Mercedes-Benz working on bringing Level 3 automated tech in US this year
Image credits- HT Auto

Mercedes certified that its technology meets Nevada’s “minimal risk condition” requirement that requires Level 3 or higher “fully autonomous” vehicles to be able to stop if there is a malfunction in the system. “Nevada law allows all automation levels to operate on public streets,” a spokesperson for the state’s DMV said in an email. “Nevada does not issue any permit or license based on an autonomous vehicle’s level of automation.”

Mercedes-Benz’s Drive Pilot is similar to “hands-frees” highway driving systems like GM’s Super Cruise, Ford’s BlueCruise, and Tesla’s Autopilot, in so far as it allows drivers to take their hands off the steering wheel and feet off the pedals certain conditions. But unlike Level 2 systems, in which drivers are required to keep their eyes on the road, Mercedes’ Level 3 system has a few more allowances.

Drive Pilot

The system doesn’t allow drivers to take a nap or ride in the vehicle in the backseat. In the past, people have abused the lax driver monitoring controls in Tesla’s Autopilot to do both, which has unnerved regulators and spurred safety advocates to call for more robust monitoring. Other than that, Drive Pilot acts similarly to many of the Level 2 systems that are available in the US. It accelerates and decelerates, depending on the traffic ahead.
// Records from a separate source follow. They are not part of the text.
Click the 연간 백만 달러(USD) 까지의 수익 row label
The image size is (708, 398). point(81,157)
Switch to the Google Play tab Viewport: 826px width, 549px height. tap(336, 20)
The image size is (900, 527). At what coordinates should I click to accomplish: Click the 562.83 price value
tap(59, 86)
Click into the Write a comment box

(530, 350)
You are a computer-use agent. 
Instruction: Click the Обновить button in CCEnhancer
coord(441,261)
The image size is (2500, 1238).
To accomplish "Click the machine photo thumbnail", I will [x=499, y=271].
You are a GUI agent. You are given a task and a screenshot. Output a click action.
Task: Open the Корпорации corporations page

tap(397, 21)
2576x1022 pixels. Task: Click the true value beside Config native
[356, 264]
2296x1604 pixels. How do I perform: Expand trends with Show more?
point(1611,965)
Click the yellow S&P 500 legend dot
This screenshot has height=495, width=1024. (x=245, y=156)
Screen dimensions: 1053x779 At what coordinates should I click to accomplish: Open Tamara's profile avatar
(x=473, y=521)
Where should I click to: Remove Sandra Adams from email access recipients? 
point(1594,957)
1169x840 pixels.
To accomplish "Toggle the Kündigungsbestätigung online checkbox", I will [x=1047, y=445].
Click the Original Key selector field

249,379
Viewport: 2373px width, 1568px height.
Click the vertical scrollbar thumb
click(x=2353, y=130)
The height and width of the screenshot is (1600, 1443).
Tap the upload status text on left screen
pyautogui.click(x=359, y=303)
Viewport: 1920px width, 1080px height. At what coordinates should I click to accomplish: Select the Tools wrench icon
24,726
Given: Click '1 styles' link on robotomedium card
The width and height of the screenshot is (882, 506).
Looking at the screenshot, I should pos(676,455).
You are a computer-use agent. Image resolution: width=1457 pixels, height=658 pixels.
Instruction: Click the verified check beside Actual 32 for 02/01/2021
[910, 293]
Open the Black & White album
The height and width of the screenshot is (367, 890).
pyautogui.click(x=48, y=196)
It can stay centered in the lane and perform automated lane changes and blind spot detection. Interestingly, Mercedes says that Drive Pilot will only operate at speeds up to 40 mph on “suitable freeway sections and where there is high traffic density”, which seems to suggest it will only be available in heavy, stop-and-go traffic. In addition to cameras and radar, the system relies on data from a lidar sensor to construct a 3D model of its surrounding environment, as well as microphones to detect approaching emergency vehicles. Most autonomous vehicle operators, including Waymo and Cruise, have said they think Level 3 is too dangerous, preferring to work exclusively on Level 4 technology. The reason is the need for drivers to stay attentive despite the vehicle performing most of the driving tasks. Mercedes isn’t the only automaker pursuing the technology. In its announcement that it was pivoting away from fully autonomous driving, Ford said it would turn to “internally developed L2+/L3 technology.”